▸ **OBJETIVO**
Reescreva tudo o que vai da linha que contém "Where should I click to: Click the small" até o fim dos registros, trocando "palm tree" por "pine tree" e mantendo o resto igual. Deixe as imagens de fora da resposta.

-=-=-

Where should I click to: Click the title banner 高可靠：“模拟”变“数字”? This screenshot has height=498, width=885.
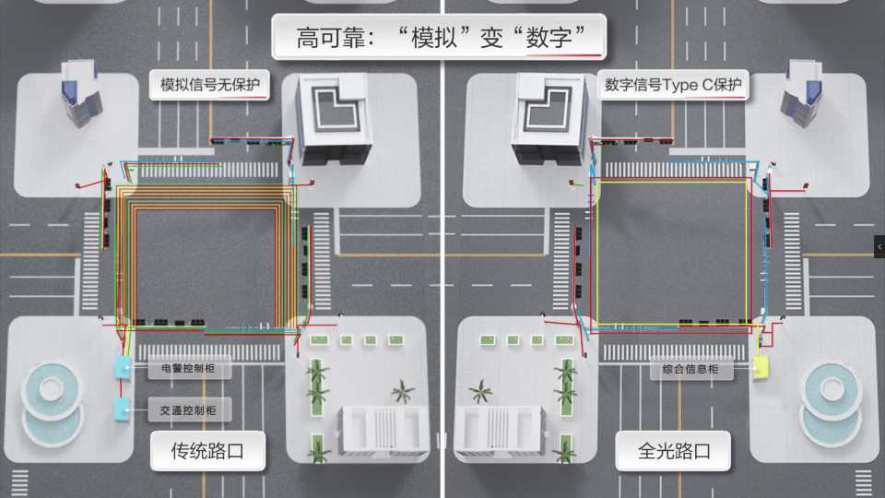(439, 37)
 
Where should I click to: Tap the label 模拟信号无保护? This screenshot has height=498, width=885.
(210, 85)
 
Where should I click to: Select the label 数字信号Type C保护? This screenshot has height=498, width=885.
(673, 85)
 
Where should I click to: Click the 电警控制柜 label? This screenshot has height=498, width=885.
(188, 368)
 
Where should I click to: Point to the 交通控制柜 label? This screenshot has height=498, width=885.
(188, 410)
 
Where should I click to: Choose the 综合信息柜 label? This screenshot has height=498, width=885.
(690, 369)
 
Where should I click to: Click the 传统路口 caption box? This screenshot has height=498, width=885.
(207, 451)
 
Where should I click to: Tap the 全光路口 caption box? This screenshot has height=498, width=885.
(673, 451)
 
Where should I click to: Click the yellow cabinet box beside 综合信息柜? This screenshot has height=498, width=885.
(761, 367)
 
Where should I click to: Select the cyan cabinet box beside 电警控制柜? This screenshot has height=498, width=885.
(123, 368)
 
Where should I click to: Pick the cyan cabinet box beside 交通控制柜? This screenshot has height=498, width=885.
(122, 409)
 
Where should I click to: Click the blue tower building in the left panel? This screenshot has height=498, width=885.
(81, 92)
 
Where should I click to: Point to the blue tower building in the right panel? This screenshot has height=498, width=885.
(801, 92)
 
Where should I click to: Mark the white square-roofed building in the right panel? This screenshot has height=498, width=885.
(549, 120)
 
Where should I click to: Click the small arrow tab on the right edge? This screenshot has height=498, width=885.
(879, 247)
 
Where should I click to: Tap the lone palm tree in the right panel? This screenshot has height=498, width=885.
(481, 391)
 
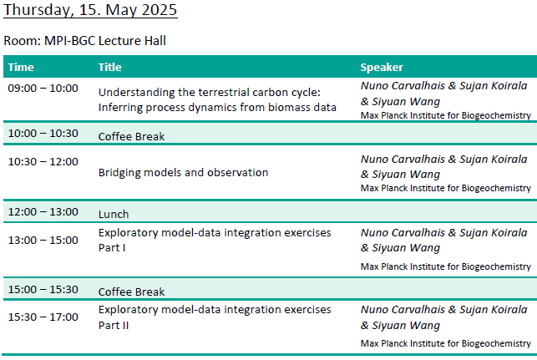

-=-=-

▸ **SOLUÇÃO**
Where should I click to: Click the small arrow tab on the right edge? This screenshot has height=498, width=885.
(879, 247)
 
Where should I click to: Tap the lone pine tree in the right panel? This screenshot has height=498, width=885.
(481, 391)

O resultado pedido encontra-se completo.